**THE PROBLEM:**
Transcribe the data exactly. Leave nothing out.

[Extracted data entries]
..........

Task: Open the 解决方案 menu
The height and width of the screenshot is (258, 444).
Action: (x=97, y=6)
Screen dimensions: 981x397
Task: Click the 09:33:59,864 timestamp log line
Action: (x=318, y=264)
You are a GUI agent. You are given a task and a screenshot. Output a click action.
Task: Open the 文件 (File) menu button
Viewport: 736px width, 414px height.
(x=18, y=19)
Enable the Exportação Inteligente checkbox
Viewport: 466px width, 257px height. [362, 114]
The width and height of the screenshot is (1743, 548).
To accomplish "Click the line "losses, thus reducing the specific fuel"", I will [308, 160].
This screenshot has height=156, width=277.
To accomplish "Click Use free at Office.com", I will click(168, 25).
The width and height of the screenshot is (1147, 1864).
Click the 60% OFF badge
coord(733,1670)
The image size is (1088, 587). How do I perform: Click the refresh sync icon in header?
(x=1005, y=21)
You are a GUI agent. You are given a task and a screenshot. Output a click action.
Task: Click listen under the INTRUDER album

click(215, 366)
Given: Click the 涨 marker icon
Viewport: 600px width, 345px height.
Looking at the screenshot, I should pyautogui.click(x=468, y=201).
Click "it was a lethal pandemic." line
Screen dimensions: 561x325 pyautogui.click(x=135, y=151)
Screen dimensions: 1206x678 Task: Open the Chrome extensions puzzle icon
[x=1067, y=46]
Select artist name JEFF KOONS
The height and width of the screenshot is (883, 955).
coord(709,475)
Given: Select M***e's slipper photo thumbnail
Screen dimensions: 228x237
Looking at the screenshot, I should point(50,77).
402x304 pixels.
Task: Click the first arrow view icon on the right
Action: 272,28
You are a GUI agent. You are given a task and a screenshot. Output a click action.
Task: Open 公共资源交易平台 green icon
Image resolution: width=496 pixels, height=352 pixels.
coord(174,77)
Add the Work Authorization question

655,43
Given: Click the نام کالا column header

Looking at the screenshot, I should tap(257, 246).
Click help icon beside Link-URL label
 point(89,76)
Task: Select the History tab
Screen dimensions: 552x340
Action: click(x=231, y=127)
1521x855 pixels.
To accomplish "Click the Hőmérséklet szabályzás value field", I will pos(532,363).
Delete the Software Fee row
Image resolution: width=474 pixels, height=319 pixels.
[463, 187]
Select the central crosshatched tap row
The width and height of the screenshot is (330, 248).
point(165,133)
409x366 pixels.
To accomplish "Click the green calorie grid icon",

..........

**YOUR RESPONSE:**
Task: Open the 解决方案 menu
The height and width of the screenshot is (258, 444).
Action: (x=97, y=6)
Screen dimensions: 981x397
Task: Click the 09:33:59,864 timestamp log line
Action: (x=318, y=264)
You are a GUI agent. You are given a task and a screenshot. Output a click action.
Task: Open the 文件 (File) menu button
Viewport: 736px width, 414px height.
(x=18, y=19)
Enable the Exportação Inteligente checkbox
Viewport: 466px width, 257px height. [362, 114]
The width and height of the screenshot is (1743, 548).
To accomplish "Click the line "losses, thus reducing the specific fuel"", I will [308, 160].
This screenshot has height=156, width=277.
To accomplish "Click Use free at Office.com", I will click(168, 25).
The width and height of the screenshot is (1147, 1864).
Click the 60% OFF badge
coord(733,1670)
The image size is (1088, 587). How do I perform: Click the refresh sync icon in header?
(x=1005, y=21)
You are a GUI agent. You are given a task and a screenshot. Output a click action.
Task: Click listen under the INTRUDER album

click(215, 366)
Given: Click the 涨 marker icon
Viewport: 600px width, 345px height.
Looking at the screenshot, I should pyautogui.click(x=468, y=201).
Click "it was a lethal pandemic." line
Screen dimensions: 561x325 pyautogui.click(x=135, y=151)
Screen dimensions: 1206x678 Task: Open the Chrome extensions puzzle icon
[x=1067, y=46]
Select artist name JEFF KOONS
The height and width of the screenshot is (883, 955).
coord(709,475)
Given: Select M***e's slipper photo thumbnail
Screen dimensions: 228x237
Looking at the screenshot, I should point(50,77).
402x304 pixels.
Task: Click the first arrow view icon on the right
Action: 272,28
You are a GUI agent. You are given a task and a screenshot. Output a click action.
Task: Open 公共资源交易平台 green icon
Image resolution: width=496 pixels, height=352 pixels.
coord(174,77)
Add the Work Authorization question

655,43
Given: Click the نام کالا column header

Looking at the screenshot, I should tap(257, 246).
Click help icon beside Link-URL label
 point(89,76)
Task: Select the History tab
Screen dimensions: 552x340
Action: click(x=231, y=127)
1521x855 pixels.
To accomplish "Click the Hőmérséklet szabályzás value field", I will pos(532,363).
Delete the Software Fee row
Image resolution: width=474 pixels, height=319 pixels.
[463, 187]
Select the central crosshatched tap row
The width and height of the screenshot is (330, 248).
point(165,133)
409x366 pixels.
To accomplish "Click the green calorie grid icon",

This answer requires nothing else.